In 2000, the latest year for which NSF has firm data, the chemical industry spent $21.3 billion on R&D. About 60% was for pharmaceutical R&D, and most of the rest went to research in basic and other chemicals. What drives research? Parry M. Norling, American Association for the Advancement of Science fellow with the Science & Technology Policy Institute at RAND, said it is a combination of intense global competition and exploitable scientific opportunities, such as having many blockbuster drugs come off patent between now and 2007 (see page 39). Much of the research aimed at designing cheaper generic replacements is being done in India and Asia, in many cases in partnerships.

U.S. companies themselves are moving more R&D abroad to access highly skilled researchers, government labs with state-of-the-art facilities in Europe and Asia, and attractive intellectual property laws, said Gregory Tassey, senior economist at the National Institute of Standards & Technology.

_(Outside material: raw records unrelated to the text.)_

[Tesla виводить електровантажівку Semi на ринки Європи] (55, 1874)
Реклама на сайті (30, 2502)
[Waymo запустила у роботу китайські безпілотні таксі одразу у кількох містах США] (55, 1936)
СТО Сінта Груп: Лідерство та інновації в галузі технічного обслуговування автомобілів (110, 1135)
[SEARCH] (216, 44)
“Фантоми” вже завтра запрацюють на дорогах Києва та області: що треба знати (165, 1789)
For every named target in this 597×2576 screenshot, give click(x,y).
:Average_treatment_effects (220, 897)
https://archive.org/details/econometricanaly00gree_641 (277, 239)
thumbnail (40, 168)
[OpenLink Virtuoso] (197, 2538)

Given that the U.S. accounts for just 4% of the world’s population, it has had a remarkable run of technological and financial success. But “the law of large numbers is going to catch up with us,” Tassey said. The nation’s high-tech sector, which is presumably less vulnerable to foreign competition than other sectors, accounts for no more than 10% of gross domestic product. “The other 90-plus percent of the economy,” he said, “is increasingly under competitive pressure from science and engineering graduates in Asia, the European Framework program that has a $3.5 billion budget, upgrading of research facilities in Europe and Asia, and innovation parks that are springing up in India.

“We’re still the most technologically advanced economy,” Tassey added, “but we will slide back over time into the pack. They’re slowly eating our lunch.”